There are five major areas of brand management that you can measure through brand research surveys:
Brand Awareness. Use brand awareness surveys to find out if consumers are familiar with your brand using brand recall and brand recognition questions. When you include demographic questions in brand awareness surveys, you can find out who’s aware of your brand (and who’s not) so you can find your target market and customer base.
Brand Attribute Research. A brand attribute research survey helps you determine what characteristics consumers associate with your brand (and your competitors’ brands). This can inform your brand strategy because you can position your brand advertisements according to what people expect of your brand–and you can try to change how consumers see your brand if you aren’t happy with the way they view it now.

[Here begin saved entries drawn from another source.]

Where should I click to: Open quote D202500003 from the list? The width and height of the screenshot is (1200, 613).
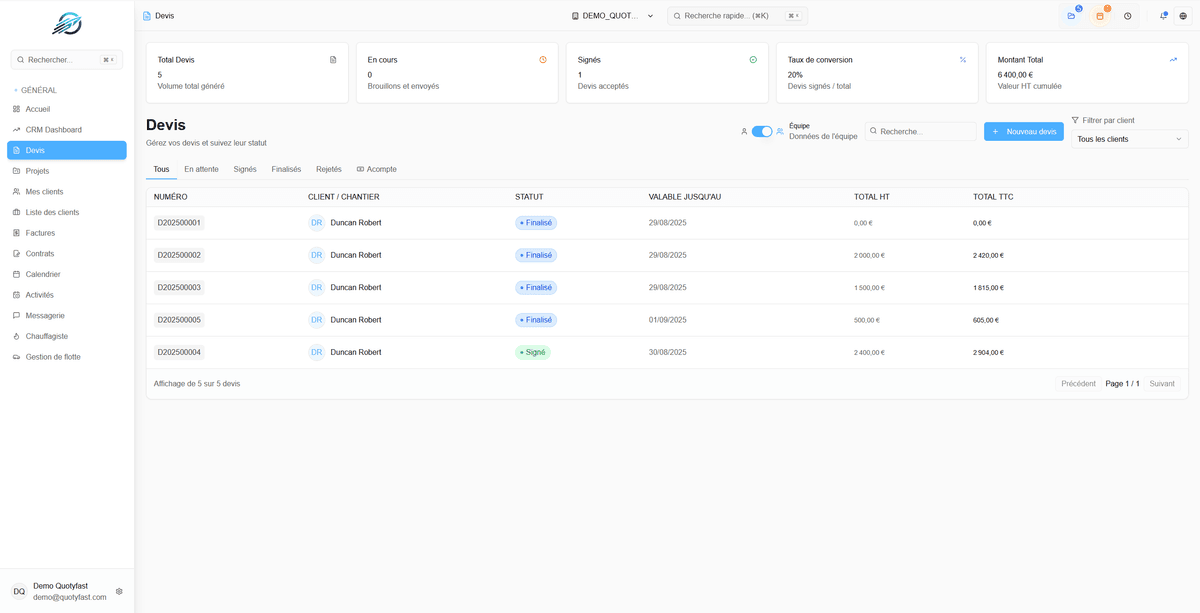coord(179,287)
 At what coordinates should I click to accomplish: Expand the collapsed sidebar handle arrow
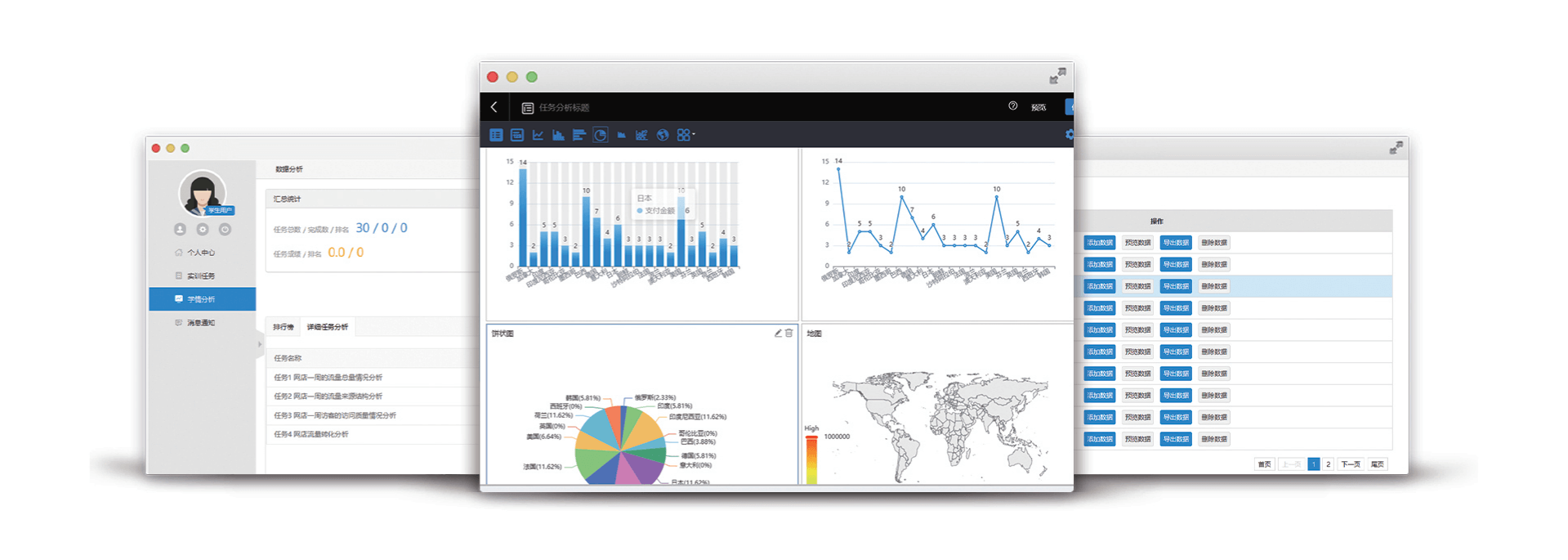point(260,344)
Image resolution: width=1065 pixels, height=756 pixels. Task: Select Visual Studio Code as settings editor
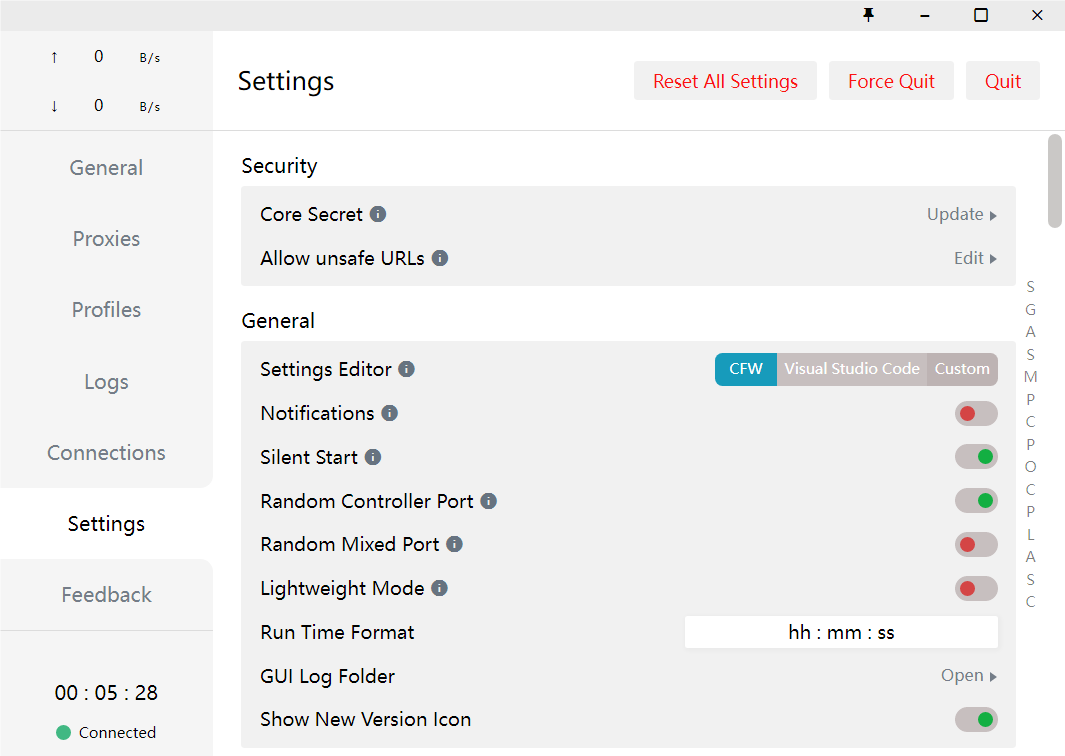pyautogui.click(x=851, y=369)
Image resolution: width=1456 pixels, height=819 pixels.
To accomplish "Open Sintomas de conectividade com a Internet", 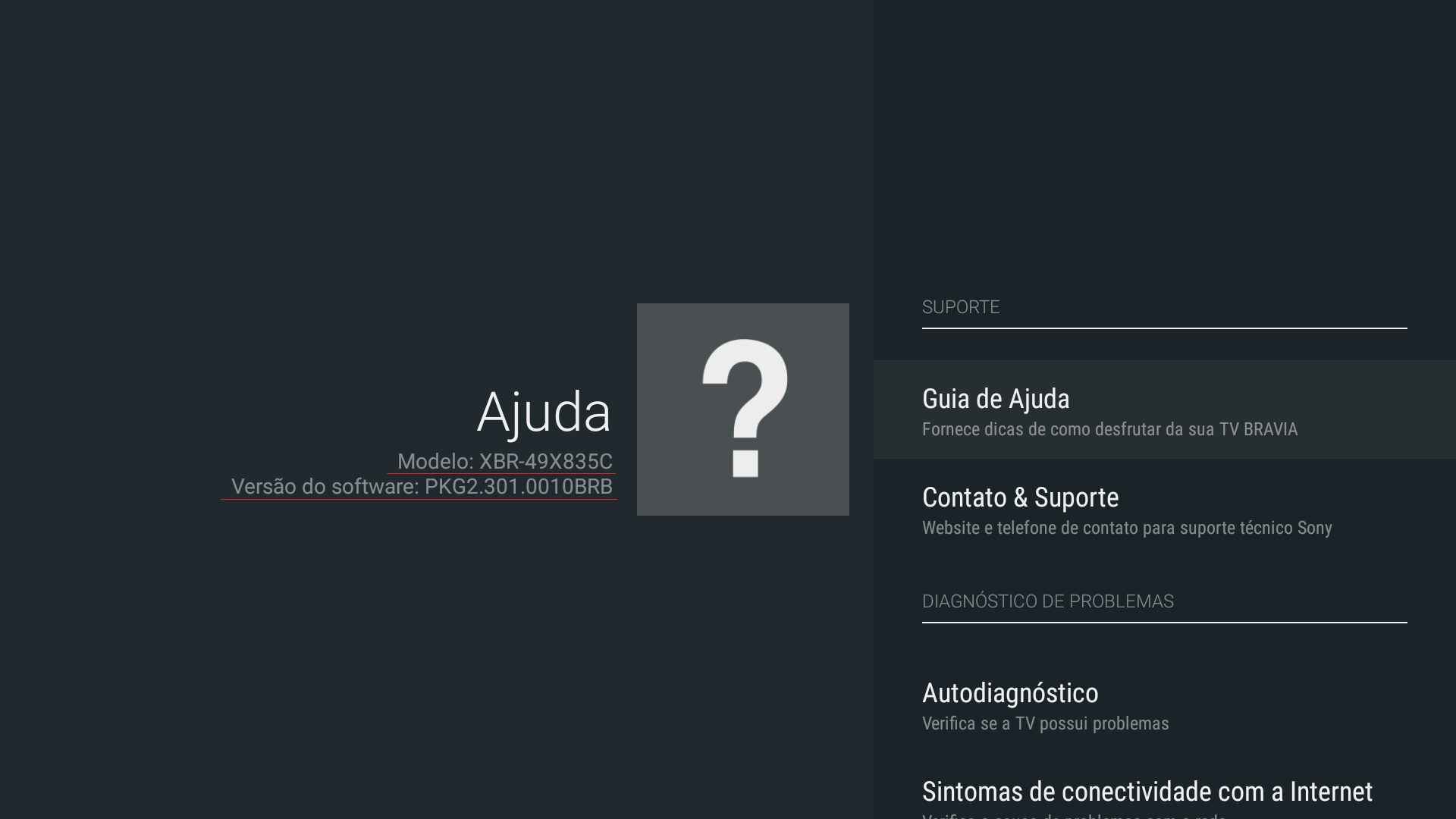I will point(1147,792).
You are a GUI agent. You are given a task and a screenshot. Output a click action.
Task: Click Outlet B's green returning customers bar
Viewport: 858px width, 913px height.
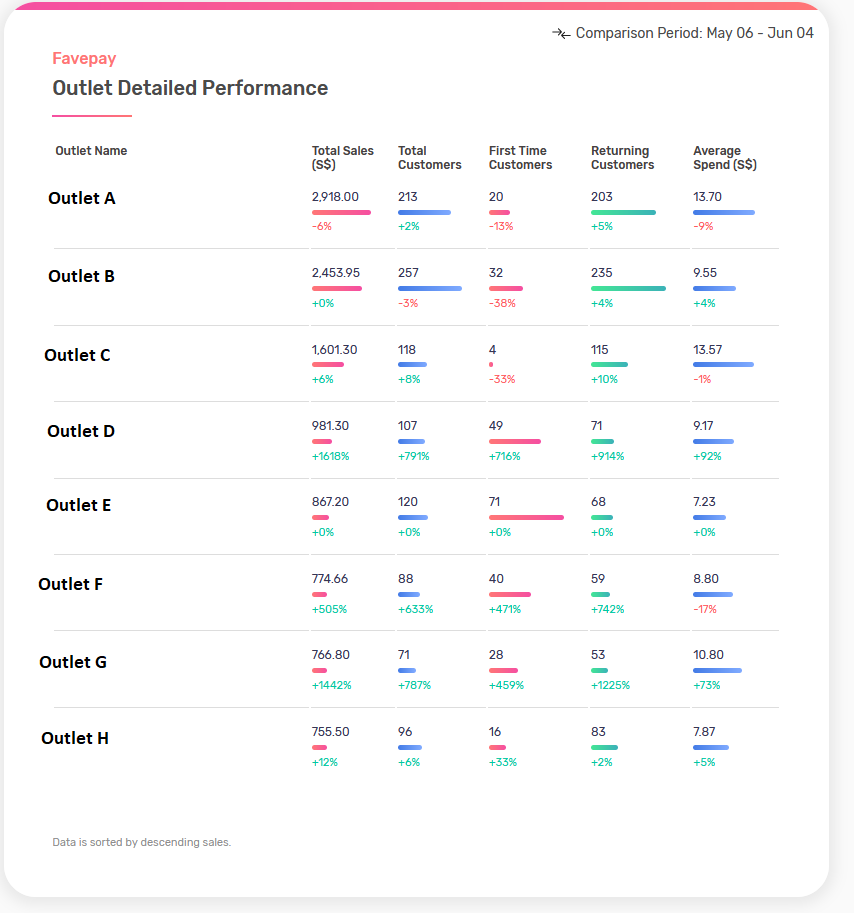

Brand Loyalty. Use brand loyalty surveys to see if consumers trust your brand, think it’s reliable and appropriate for them, and whether or not they hold your brand in high esteem. Consumers who have faith in your brand and think it’s good for them tend to stay loyal, so use this brand survey to identify your target market–and troubleshoot your brand image.
Brand Tracking. When you want to form a brand strategy around brand advertising, use a brand tracking survey to learn if your ads are making an impact on consumers. Brand tracking research is useful because you can ask questions that take the pulse of how consumers view your brand—and how likely they are to purchase your product or service—before you launch a new ad campaign. After you’ve exposed consumers to your ad, you should survey them again to see if your brand advertisements has yielded positive or negative results. Use brand tracking surveys often to keep an eye on how you’re faring with consumers over time.
From creating surveys to finding the right people to take them, SurveyMonkey Audience makes brand research easy.
Although there are many ways perform brand research surveys, here are the three most common survey methods that marketers use:
Brand Equity Ten: This method measures 10 attributes in order to assess the strength of a brand. Attributes include differentiation, satisfaction, perceived value, market share, and brand awareness.
Brand Equity Index: This method is an index of brand equity as a product of three factors: effective market share, relative price, and brand durability.
Conjoint Analysis: Conjoint analysis is used to measure consumers’ preference for various attributes of a product, service, or provider to gain insight into consumers’ valuation of a brand.
Because your brand strategy relates to how, where, when, and to whom you’re marketing your brand, any of these methods can help you with brand management. Just make sure that you’re consistent, survey often, and listen to consumers—they’re the ones who have the final say when it comes to customer satisfaction and your success.